▶ Aufgabe A
Fasse den Forenthread über Falten in der Teichfolie in zwei Sätzen zusammen.

▶ Extrahierter Text
# Faltenverlegung in der Teichfolie



## pyro (24. Apr. 2011)

Da ich morgen versuche meine Megafalten irgenwie noch weg zu bekommen, dies aber ein schwieriges Unternehmen ist wollte ich hier fragen ob es besser ist die Folie so zu ziehen das man wenige große Falten hat .... oder sollte man lieber viele kleine Falten lassen??

Ich habe aktuell 2-3 grosse Falten mit gut 20cm....


----------



## Teich Greenhorn (24. Apr. 2011)

*AW: Faltenverlegung in der Teichfolie*

Hallo, frohe Ostern.

Ich denke mal, dass es sich mit den Falten beim verlegen, von ganz alleine ergibt wieviele es am Ende werden.Kommt natürlich auch auf die Form des Teiches an.
Da ich einen rechteckigen Teich habe, war es bei mir mit einer größeren Falte in jeder Ecke getan.


Gruß aus dem Kehdinger Land

Thomas


----------



## pyro (24. Apr. 2011)

*AW: Faltenverlegung in der Teichfolie*

Frohe Ostern!

Bei mir werden es ein paar mehr Falten und ich kann die doch halbwegs ziehen zu einer grossen oder 2-3 kleineren Falten...

Das schau ich mir jetzt genauer an und grab noch etwas herum.


----------



## Christine (24. Apr. 2011)

*AW: Faltenverlegung in der Teichfolie*

Hallo Jürgen,

einige bevorzugen auch die großen Falten und verkleben die dann.


----------



## andreas w. (24. Apr. 2011)

*AW: Faltenverlegung in der Teichfolie*

@Christine: Geht grundsätzlich, das mit dem Verkleben, ist aber mit Vorsicht zu geniessen, da speziell im Bereich, wo der Schnitt abfängt (in der nähe der Mitte der Folie) keine Überlappung der Folie vorliegt und somit quasi nix zum zusammenkleben ist.

@Pyro: In unsrem Teich hab ich die Falten in der Folie einfach so groß gelassen, wie sie sind und mit Vlies (auch gegen die UV-Strahlen) überdeckt und zuwachsen lassen. Die Falten die man un ter Wasser sieht, sind halt da und - iss halt so. Natu ist auch nicht optisch perfekt.

Schöne Ostern - Andreas


----------



## flo88 (24. Apr. 2011)

*AW: Faltenverlegung in der Teichfolie*

Fische werden sich über diverse große Falten freuen, da diese gerne als Versteckmöglichkeit (o.a Schattenplatz) genutzt werden.


----------

▶ Aufgabe B
Übertrage die Einträge ab der Zeile mit "Expand the Mensajes internos dropdown" bis einschließlich der Zeile mit "pos(487,397)" in eine Markdown-Tabelle mit den Spalten „Nummer“ und „Eintragszeile“. Leerzeilen lässt du weg.

▶ Eintragsliste
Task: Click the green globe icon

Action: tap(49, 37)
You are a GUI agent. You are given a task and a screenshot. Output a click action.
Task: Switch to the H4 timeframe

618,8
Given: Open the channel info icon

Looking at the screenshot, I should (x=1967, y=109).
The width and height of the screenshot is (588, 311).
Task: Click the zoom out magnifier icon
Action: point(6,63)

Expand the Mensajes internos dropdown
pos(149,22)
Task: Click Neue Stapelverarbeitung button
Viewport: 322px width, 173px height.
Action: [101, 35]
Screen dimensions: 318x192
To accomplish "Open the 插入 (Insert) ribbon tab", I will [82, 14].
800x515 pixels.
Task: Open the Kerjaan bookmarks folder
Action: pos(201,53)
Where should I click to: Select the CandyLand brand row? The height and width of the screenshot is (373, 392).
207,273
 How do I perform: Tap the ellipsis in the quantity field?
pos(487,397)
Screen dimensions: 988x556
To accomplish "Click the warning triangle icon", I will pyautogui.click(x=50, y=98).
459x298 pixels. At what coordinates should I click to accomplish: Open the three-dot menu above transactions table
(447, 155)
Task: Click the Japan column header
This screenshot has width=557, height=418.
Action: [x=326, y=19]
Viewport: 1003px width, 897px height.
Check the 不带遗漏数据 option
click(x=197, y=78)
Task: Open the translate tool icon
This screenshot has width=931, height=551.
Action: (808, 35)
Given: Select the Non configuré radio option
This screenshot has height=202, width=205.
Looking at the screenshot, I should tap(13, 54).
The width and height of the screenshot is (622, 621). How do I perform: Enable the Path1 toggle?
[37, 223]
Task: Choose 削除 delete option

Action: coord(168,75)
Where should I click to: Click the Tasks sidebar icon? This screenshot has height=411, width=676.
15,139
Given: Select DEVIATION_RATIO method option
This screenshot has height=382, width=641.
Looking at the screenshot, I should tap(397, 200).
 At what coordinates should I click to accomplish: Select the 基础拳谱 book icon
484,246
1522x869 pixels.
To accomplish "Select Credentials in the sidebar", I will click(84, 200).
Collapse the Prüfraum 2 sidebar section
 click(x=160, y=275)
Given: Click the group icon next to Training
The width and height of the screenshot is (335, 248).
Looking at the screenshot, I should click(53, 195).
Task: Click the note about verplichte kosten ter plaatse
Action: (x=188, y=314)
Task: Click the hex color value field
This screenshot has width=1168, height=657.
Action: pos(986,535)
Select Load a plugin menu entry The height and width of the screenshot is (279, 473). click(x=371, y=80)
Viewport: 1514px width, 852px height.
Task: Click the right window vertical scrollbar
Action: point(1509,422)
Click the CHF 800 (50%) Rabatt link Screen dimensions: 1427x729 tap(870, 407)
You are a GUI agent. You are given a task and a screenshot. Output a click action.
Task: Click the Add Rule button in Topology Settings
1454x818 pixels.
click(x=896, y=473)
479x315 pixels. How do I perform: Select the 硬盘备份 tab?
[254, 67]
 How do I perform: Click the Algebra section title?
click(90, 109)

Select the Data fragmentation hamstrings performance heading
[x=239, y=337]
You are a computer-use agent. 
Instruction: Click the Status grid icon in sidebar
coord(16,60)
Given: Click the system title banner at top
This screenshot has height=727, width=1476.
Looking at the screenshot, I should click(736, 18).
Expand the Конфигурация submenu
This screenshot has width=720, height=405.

▶ Antwort A
pyro fragt, ob man die Teichfolie besser zu wenigen großen oder zu vielen kleinen Falten ziehen sollte, und hat derzeit 2–3 große Falten von gut 20 cm. Die Antworten reichen von der Einschätzung, dass sich die Faltenzahl beim Verlegen von selbst ergibt, über das Verkleben großer Falten, das mit Vorsicht zu genießen sei, und das Abdecken der Falten mit Vlies bis zu dem Hinweis, dass Fische große Falten gern als Versteck nutzen.

▶ Antwort B
| Nummer | Eintragszeile |
|---|---|
| 1 | Expand the Mensajes internos dropdown |
| 2 | pos(149,22) |
| 3 | Task: Click Neue Stapelverarbeitung button |
| 4 | Viewport: 322px width, 173px height. |
| 5 | Action: [101, 35] |
| 6 | Screen dimensions: 318x192 |
| 7 | To accomplish "Open the 插入 (Insert) ribbon tab", I will [82, 14]. |
| 8 | 800x515 pixels. |
| 9 | Task: Open the Kerjaan bookmarks folder |
| 10 | Action: pos(201,53) |
| 11 | Where should I click to: Select the CandyLand brand row? The height and width of the screenshot is (373, 392). |
| 12 | 207,273 |
| 13 |  How do I perform: Tap the ellipsis in the quantity field? |
| 14 | pos(487,397) |